■ WRITTEN REQUEST: Copy each line from the items below that contains the string "height".

■ SUPPLIED INFORMATION:
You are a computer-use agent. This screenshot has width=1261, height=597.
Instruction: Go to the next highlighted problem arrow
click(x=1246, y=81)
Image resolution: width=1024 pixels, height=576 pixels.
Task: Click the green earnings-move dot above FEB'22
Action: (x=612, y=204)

■ EXERCISE RESULT:
You are a computer-use agent. This screenshot has width=1261, height=597.
Image resolution: width=1024 pixels, height=576 pixels.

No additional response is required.